** START DOCUMENT EXTRACT **

That they did not set out in this undertaking with secular views, and were not actuated by them in the prosecution of it, appears in all the parts of their conduct; they did not aim at pleasure and ease, at wealth or honour.
That they did not seek ease and bodily pleasure, appears from the fatigues they underwent, the journeys they took; and that imprisonment, stripes, and scourging, did not discourage them in prosecuting their design. But this is so evident that it need not be insisted on.
And if men propose the aggrandizing themselves by heaping up wealth, or by raising to themselves authority and power, they will often forego and neglect bodily pleasure: but neither did they seek wealth, for they made no profit of the religious instructions they gave men, nor of the powers they claimed and put in practice, of healing distempers, and removing other bodily inconveniences men laboured under. They freely employed this power on the poor and necessitous, such as were able to make no requitals for it; though they were far from being possessed of any superfluous riches. Peter and John, of mere benevolence healed the lame man that was daily laid at the gate of the temple to ask alms of them who entered into it: and Peter said unto him, "Silver and gold have I none; but such as I have give I thee: in the name of Jesus of Nazareth rise up and walk," Acts iii. 6. Men that are rich will give any part of their substance to recover their health, and preserve life, when under painful and dangerous illnesses; and any advantages might be made of this power, supposing it possible to be lodged in men of a sordid spirit, or a worldly mind; especially if we consider that the apostles are represented, not only as possessed of the power of healing themselves, but likewise of a capacity of bestowing gifts of the Holy Ghost on others. Selfish and covetous persons would have purchased such a gift at any rate : but the apostles detested such a thing as making profits of this part of their power. They met with temptations of this kind, but rejected them with the utmost abhorrence and indignation. When the gospel had been received by some at Samaria, and the apostles had conferred some gifts on some of the converts; "When Simon saw that through laying on of the apostles' hands the Holy Ghost was given, he offered them money, saying, Give me also this power, that on whomsoever I lay hands, he may receive the Holy Ghost; but Peter said unto him, Thy money perish with thee, because thou hast thought the gift of God may be purchased with money; thou hast neither part nor lot in this matter," Acts viii. 18-21.

** END DOCUMENT EXTRACT **
** START EXCERPTED RECORDS **

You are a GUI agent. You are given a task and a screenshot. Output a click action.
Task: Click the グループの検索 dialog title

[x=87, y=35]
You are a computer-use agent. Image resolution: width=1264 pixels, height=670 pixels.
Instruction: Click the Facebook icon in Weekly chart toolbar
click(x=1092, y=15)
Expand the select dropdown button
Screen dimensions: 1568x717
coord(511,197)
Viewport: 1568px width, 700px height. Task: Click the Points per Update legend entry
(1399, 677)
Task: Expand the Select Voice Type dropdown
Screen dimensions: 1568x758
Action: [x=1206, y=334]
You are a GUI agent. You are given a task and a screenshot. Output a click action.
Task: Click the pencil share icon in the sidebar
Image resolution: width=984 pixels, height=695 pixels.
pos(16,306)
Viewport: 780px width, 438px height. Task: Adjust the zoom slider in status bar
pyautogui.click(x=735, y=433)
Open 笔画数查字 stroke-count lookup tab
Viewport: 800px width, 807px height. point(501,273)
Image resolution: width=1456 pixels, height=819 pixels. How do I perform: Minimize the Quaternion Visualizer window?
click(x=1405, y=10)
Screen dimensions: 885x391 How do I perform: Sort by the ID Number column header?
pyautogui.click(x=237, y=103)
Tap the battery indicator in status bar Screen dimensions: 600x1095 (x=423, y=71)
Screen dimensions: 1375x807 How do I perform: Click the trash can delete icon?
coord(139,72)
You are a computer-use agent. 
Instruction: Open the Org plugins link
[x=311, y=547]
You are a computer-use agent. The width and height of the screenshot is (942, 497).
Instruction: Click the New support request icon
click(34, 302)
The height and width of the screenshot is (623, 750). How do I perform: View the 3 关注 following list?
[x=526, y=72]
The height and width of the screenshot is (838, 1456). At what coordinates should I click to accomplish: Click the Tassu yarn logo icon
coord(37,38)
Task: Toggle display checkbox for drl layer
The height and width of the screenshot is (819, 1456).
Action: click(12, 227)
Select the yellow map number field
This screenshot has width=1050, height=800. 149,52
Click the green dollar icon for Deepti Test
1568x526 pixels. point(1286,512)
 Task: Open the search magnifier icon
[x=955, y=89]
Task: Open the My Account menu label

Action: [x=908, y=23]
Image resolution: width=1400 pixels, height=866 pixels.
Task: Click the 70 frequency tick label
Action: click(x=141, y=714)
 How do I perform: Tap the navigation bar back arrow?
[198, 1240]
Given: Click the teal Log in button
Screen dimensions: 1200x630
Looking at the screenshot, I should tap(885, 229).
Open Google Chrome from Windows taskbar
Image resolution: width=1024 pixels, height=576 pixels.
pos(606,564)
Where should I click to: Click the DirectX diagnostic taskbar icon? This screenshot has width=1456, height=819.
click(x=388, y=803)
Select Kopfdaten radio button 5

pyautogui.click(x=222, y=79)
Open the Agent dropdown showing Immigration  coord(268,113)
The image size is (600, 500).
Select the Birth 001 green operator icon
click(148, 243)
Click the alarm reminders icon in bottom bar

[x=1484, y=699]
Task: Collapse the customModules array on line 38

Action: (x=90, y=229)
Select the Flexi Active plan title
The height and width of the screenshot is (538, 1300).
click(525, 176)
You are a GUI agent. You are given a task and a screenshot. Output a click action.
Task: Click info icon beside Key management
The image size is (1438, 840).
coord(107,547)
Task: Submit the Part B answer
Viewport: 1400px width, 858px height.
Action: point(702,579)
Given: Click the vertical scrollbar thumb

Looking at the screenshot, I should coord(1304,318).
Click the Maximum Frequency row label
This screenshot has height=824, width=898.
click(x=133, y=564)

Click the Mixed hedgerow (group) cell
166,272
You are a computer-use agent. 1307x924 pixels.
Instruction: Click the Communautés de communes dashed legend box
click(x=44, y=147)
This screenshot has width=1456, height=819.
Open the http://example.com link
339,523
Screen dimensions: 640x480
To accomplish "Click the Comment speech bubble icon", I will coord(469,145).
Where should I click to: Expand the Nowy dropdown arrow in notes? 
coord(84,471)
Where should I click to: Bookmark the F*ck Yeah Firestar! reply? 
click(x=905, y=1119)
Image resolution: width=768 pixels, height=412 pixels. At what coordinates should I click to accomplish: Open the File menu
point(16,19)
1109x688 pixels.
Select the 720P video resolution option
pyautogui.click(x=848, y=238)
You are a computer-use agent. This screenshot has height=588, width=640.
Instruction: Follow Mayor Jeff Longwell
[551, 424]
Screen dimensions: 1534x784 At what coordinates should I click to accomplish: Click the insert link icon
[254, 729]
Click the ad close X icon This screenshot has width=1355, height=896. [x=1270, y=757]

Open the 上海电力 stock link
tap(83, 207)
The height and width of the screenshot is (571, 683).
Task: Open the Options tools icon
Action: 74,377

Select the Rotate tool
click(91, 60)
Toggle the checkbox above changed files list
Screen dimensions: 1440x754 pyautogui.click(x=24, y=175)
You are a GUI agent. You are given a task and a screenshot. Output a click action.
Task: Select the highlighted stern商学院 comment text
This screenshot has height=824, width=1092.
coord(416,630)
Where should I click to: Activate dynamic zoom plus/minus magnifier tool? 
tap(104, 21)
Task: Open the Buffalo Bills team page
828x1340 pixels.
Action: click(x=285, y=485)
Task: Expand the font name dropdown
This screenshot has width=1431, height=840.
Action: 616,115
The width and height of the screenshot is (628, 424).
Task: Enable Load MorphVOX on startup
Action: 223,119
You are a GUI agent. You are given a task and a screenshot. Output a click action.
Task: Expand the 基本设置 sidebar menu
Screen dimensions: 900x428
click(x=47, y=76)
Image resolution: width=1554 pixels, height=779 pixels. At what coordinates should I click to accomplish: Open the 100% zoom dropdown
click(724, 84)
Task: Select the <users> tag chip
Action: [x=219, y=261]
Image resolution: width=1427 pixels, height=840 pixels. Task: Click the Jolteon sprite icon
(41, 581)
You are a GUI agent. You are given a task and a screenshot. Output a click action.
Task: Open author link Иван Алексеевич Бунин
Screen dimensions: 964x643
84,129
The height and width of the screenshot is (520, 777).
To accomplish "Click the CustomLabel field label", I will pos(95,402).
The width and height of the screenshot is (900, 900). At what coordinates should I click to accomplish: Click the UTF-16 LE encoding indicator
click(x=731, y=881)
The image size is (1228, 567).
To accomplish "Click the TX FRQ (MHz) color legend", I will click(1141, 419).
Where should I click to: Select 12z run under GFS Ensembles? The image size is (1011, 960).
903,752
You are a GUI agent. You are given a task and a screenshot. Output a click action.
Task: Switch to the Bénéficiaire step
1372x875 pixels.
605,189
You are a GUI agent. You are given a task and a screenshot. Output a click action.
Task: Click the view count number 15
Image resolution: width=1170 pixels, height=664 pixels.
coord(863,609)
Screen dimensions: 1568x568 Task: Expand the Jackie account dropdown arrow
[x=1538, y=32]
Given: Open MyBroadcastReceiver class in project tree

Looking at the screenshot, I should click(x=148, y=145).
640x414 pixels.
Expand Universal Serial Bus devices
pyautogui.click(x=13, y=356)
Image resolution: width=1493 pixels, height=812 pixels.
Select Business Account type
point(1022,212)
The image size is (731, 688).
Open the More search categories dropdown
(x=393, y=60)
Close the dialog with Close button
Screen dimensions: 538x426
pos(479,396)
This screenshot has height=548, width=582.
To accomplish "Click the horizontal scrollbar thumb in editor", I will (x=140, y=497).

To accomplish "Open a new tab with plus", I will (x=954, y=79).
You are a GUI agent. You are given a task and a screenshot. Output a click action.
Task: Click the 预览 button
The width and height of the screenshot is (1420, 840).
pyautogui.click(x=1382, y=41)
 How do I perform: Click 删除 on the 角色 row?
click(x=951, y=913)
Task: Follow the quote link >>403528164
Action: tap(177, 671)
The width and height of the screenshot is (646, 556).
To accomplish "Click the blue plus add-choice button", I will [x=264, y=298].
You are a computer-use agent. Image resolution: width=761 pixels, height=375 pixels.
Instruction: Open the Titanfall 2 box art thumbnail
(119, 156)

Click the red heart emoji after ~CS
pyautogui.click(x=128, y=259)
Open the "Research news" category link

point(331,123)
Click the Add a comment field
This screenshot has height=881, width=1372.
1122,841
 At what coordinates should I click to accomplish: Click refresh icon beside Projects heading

** END EXCERPTED RECORDS **

JOBS:
1. Answer these questions from the passage on the apostles' motives:
(a) Which two apostles healed the lame man at the gate of the temple?
(b) In what place had the gospel been received when Simon offered the apostles money?
(c) What chapter and verses are cited for Simon's offer and Peter's reply?
2. Name every punishment that the passage on the apostles' motives says did not discourage the apostles from pursuing their design.
3. Reproduce the passage on the apostles' motives from "That they did not set" up to and including "wealth or honour.".
The lines that come after the passage on the apostles' motives are separate material and have no connection to it.

RESULTS:
1.
(a) Peter and John
(b) Samaria
(c) Acts viii. 18-21

2. Imprisonment, stripes, and scourging

3.
That they did not set out in this undertaking with secular views, and were not actuated by them in the prosecution of it, appears in all the parts of their conduct; they did not aim at pleasure and ease, at wealth or honour.